NEW YORK (Reuters Health) – Even though they are at increased risk of invasive cervical cancer, nearly one in four HIV-positive women in the US who were recently interviewed had not undergone a Pap test in the previous year, investigators report.

“The risk of cervical cancer has not decreased since the introduction of (highly active antiretroviral) therapy, highlighting the continued importance of cervical cancer screening in this population,” the research team at the US Centers for Disease Control and Prevention comments in the Journal of Acquired Immune Deficiency Syndromes for August 1.

To see if guidelines for annual cervical cancer screening for this population were being performed, Dr. Alexandra M. Oster and associates used data from the Supplement to HIV/AIDS Surveillance project. Included were 2417 adult women in 18 states.

Records showed that 23% of those interviewed had not undergone a Pap test during the year before the interview.

Increasing age (adjusted odds ratio (AOR) 1.3 per 10 years) was an independent predictor of not being tested, as was the most recent CD4 count being less than 200 cells/mL (AOR 2.1), compared with a higher CD4 count.

“Because of competing priorities,” the authors suspect that preventive care for women with low CD4 counts “may be given lower priority than in other HIV-infected women.

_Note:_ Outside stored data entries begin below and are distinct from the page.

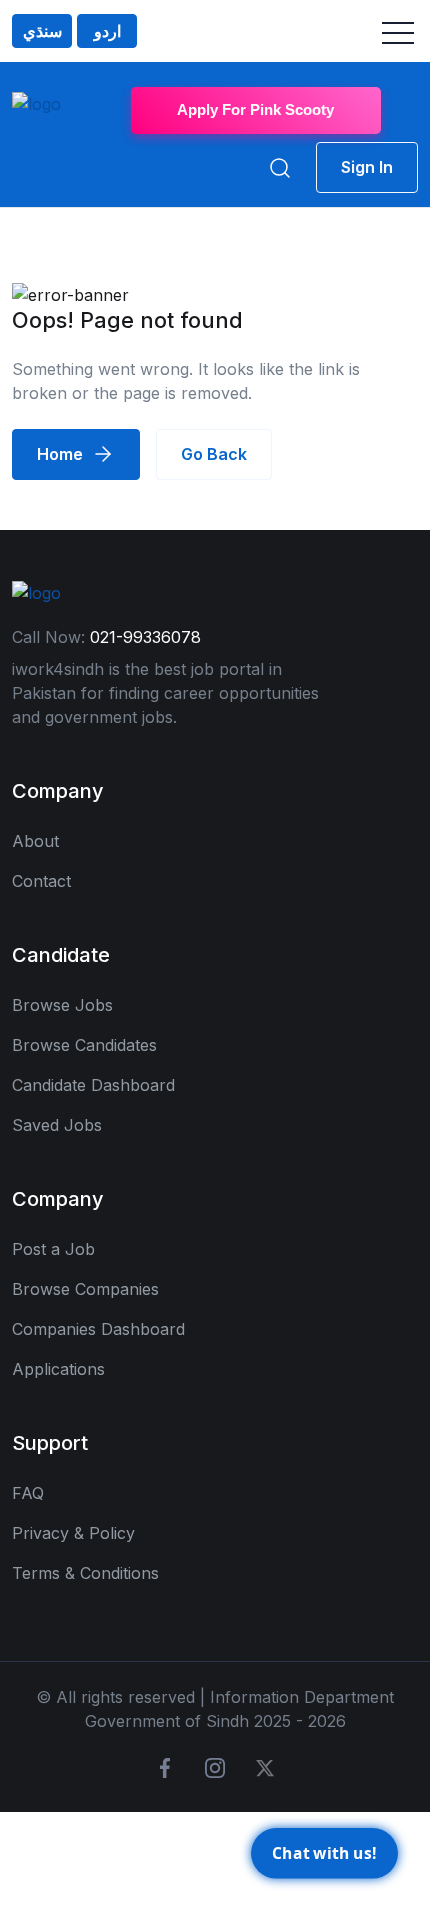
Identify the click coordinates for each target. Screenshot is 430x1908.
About (35, 841)
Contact (41, 881)
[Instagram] (215, 1768)
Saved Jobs (57, 1125)
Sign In (367, 167)
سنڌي (42, 31)
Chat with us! (324, 1850)
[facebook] (165, 1768)
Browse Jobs (62, 1005)
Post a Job (53, 1249)
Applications (58, 1369)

However, it is important to remember that these women are at higher risk of HPV infection and abnormal Pap test findings; thus, cervical cancer screening should be a high priority.”

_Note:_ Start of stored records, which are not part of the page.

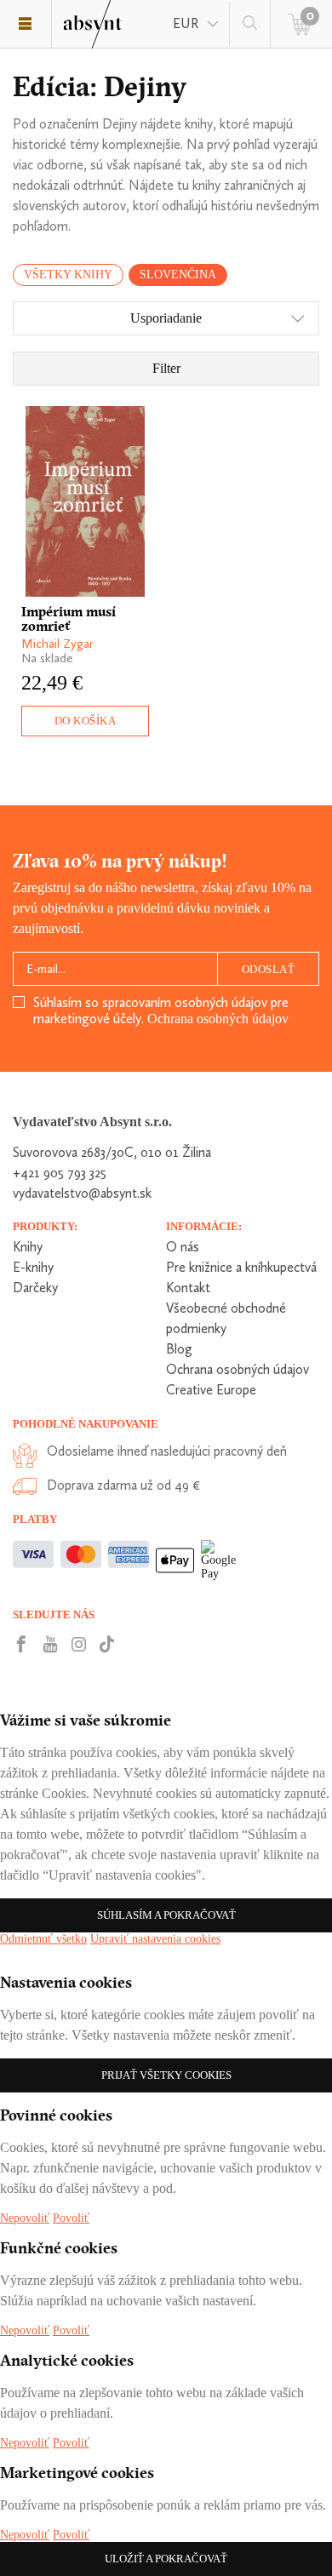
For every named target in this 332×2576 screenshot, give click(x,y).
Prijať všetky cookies (166, 2075)
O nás (182, 1247)
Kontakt (188, 1287)
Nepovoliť (24, 2218)
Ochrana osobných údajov (218, 1018)
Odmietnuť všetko (43, 1938)
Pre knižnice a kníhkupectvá (241, 1267)
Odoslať (268, 969)
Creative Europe (211, 1390)
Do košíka (85, 720)
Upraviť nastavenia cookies (155, 1938)
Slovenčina (178, 274)
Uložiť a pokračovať (166, 2558)
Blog (179, 1349)
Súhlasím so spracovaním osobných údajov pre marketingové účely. (161, 1010)
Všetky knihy (68, 274)
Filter (166, 368)
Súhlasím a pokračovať (166, 1915)
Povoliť (71, 2218)
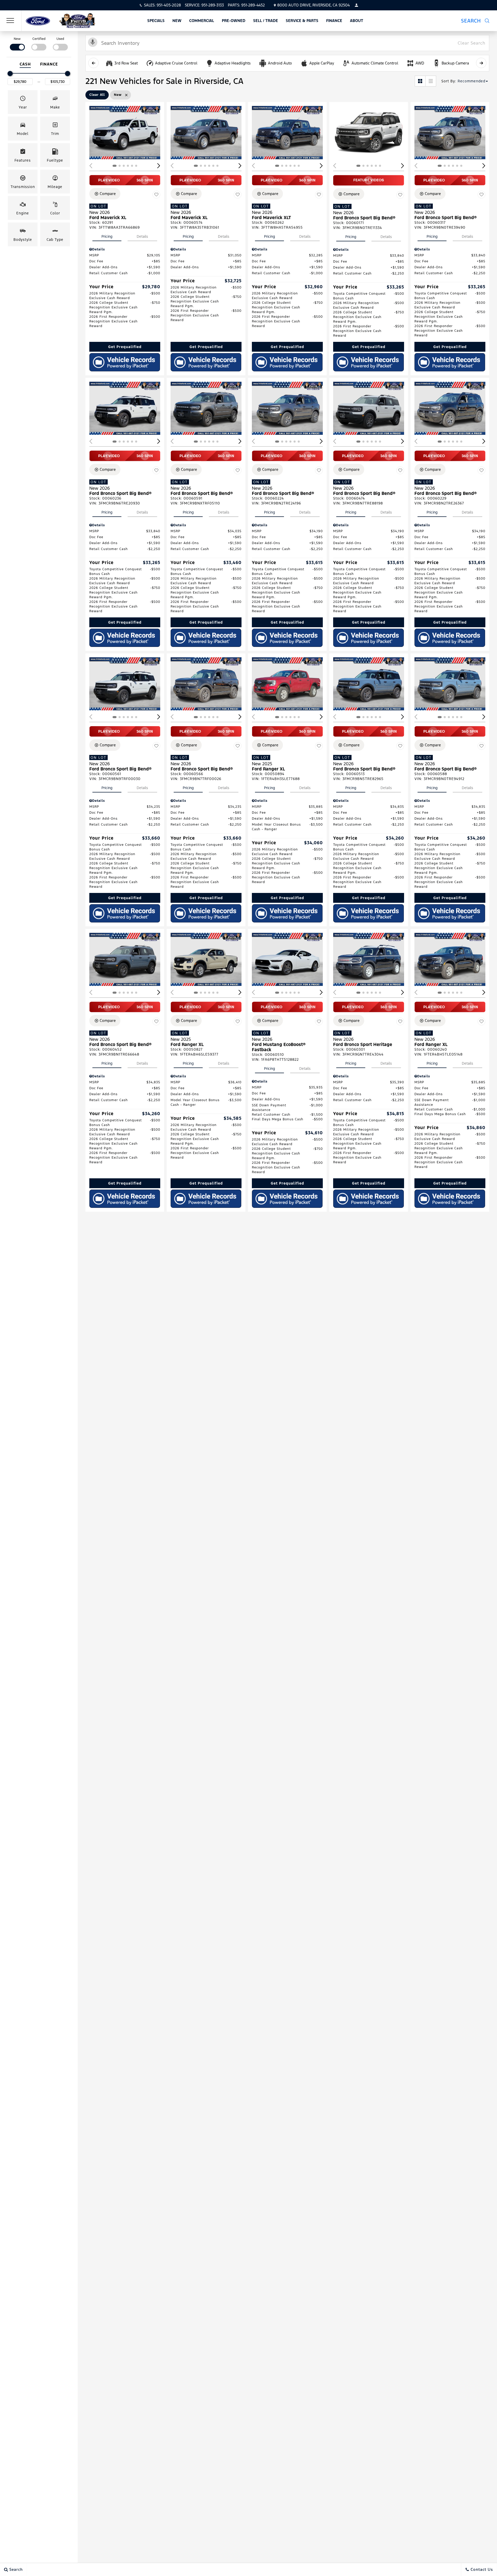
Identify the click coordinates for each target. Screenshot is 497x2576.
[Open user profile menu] (356, 5)
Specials (156, 20)
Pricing (106, 236)
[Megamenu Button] (10, 20)
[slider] (10, 73)
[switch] (17, 43)
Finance (334, 20)
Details (142, 236)
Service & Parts (302, 20)
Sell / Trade (265, 20)
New (176, 20)
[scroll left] (93, 63)
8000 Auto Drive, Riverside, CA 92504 (313, 5)
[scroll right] (481, 63)
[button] (475, 20)
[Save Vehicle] (156, 194)
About (356, 20)
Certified (39, 39)
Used (60, 39)
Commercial (201, 20)
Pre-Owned (233, 20)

Other factors that decreased the likelihood of missing a Pap test over the previous year were a history of abnormal Pap test findings (AOR = 0.6), and being pregnant (AOR 0.6) or having a sexually transmitted disease (AOR 0.4) during the previous year.

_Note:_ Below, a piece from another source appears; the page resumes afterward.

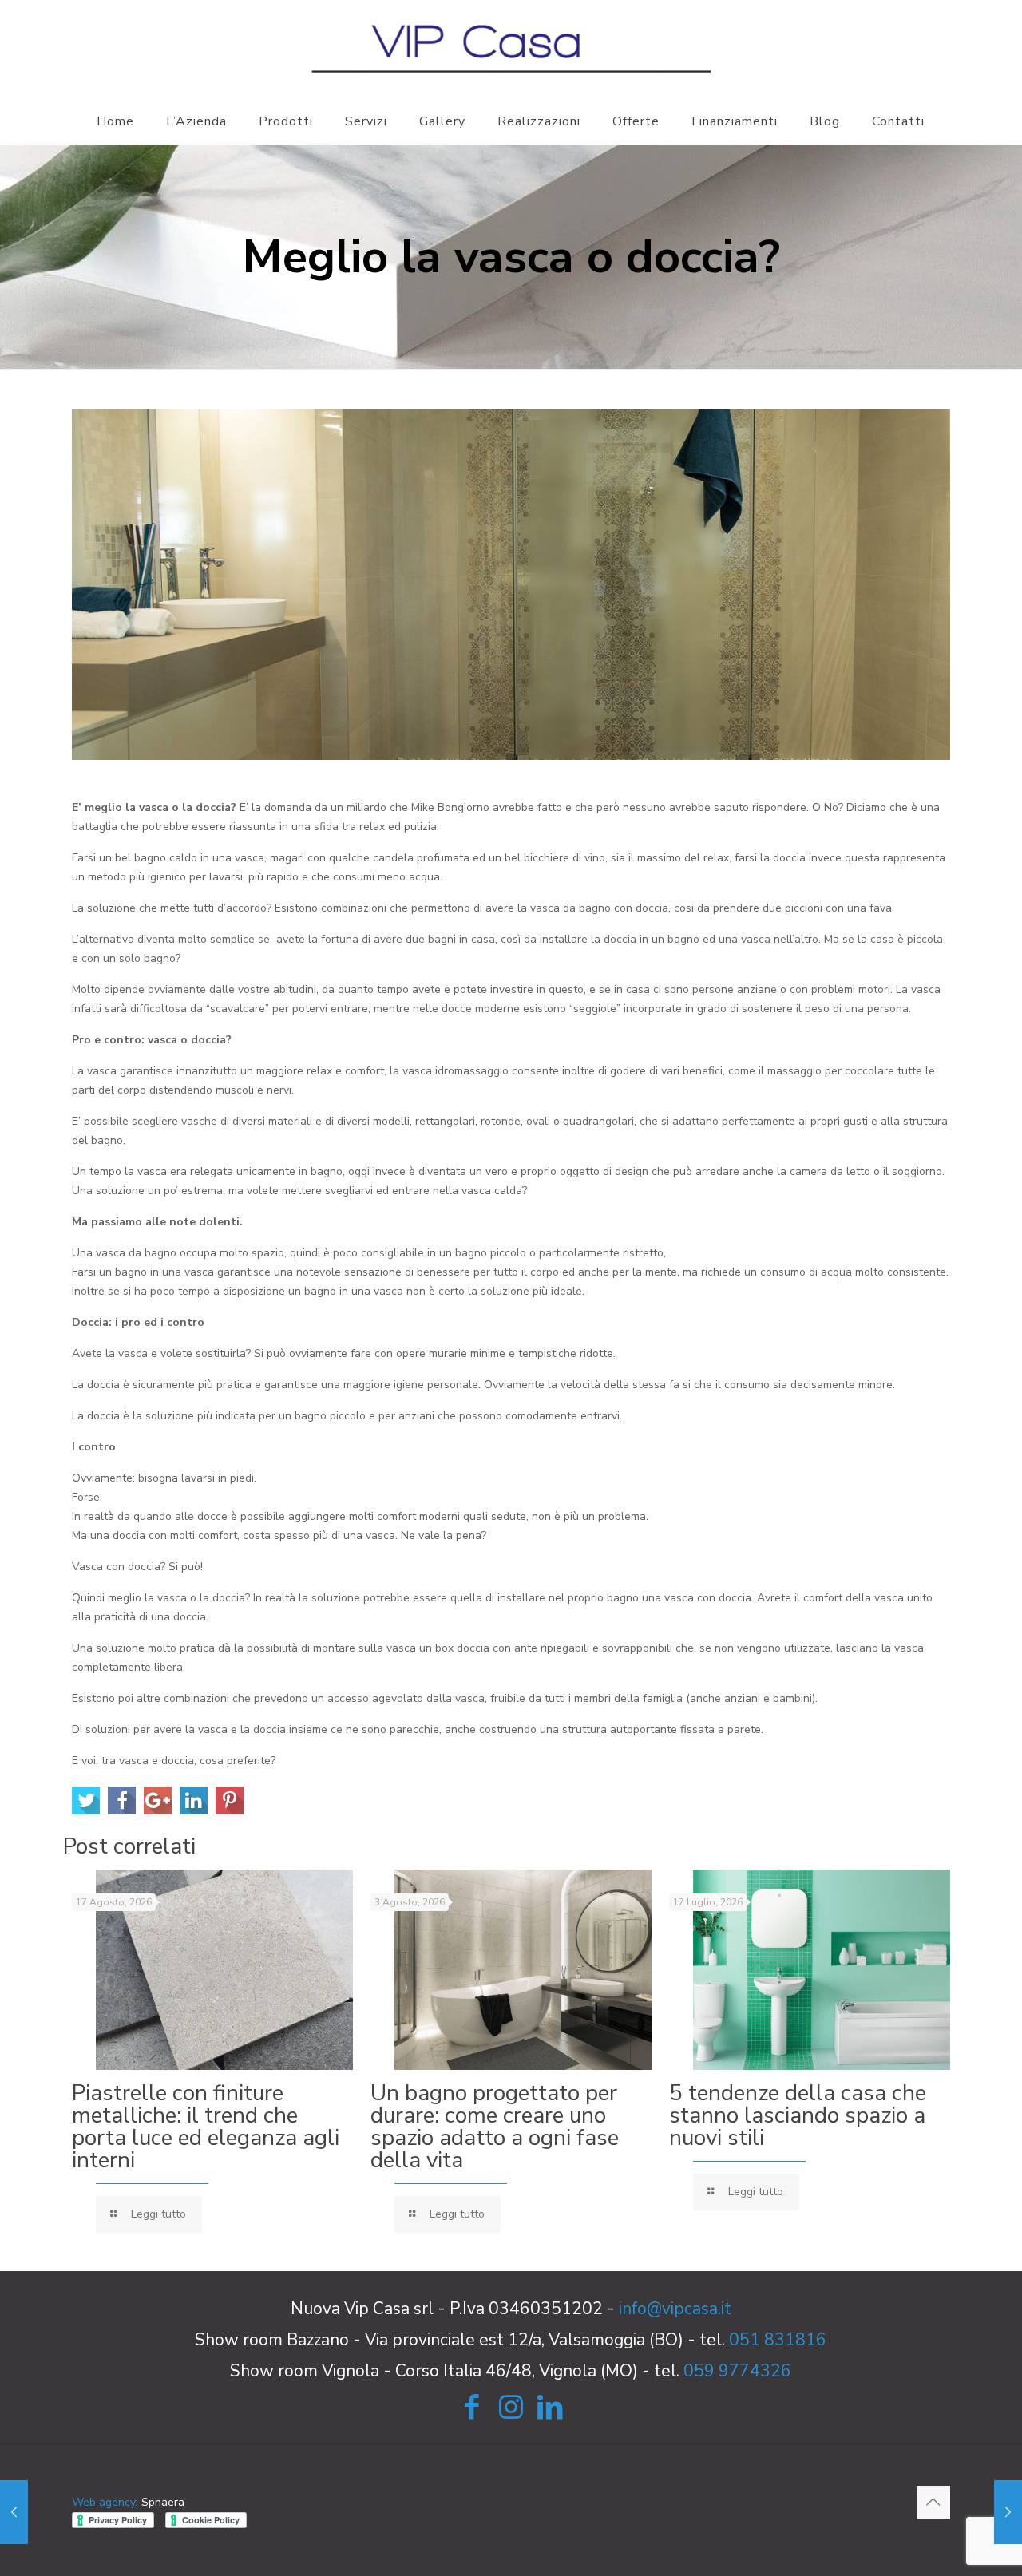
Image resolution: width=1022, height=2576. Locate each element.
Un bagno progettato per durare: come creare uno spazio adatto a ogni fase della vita (494, 2126)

Dr. Oster’s group also observed that 45% of the subjects had their most recent pelvic exam at their usual source of HIV care, which reduced the likelihood that they had a Pap test. The highest AOR of not receiving a Pap test associated with this factor was for Hispanic women (4.8), following by white women (2.3), African American women (1.7), and women of other races (2.1)

“Integrating HIV and gynecologic care and educating clinicians about recommendations may increase screening,” Dr. Oster and associates suggest.

Reference:
J Acquir Immune Defic Synder 2009;51:430-436.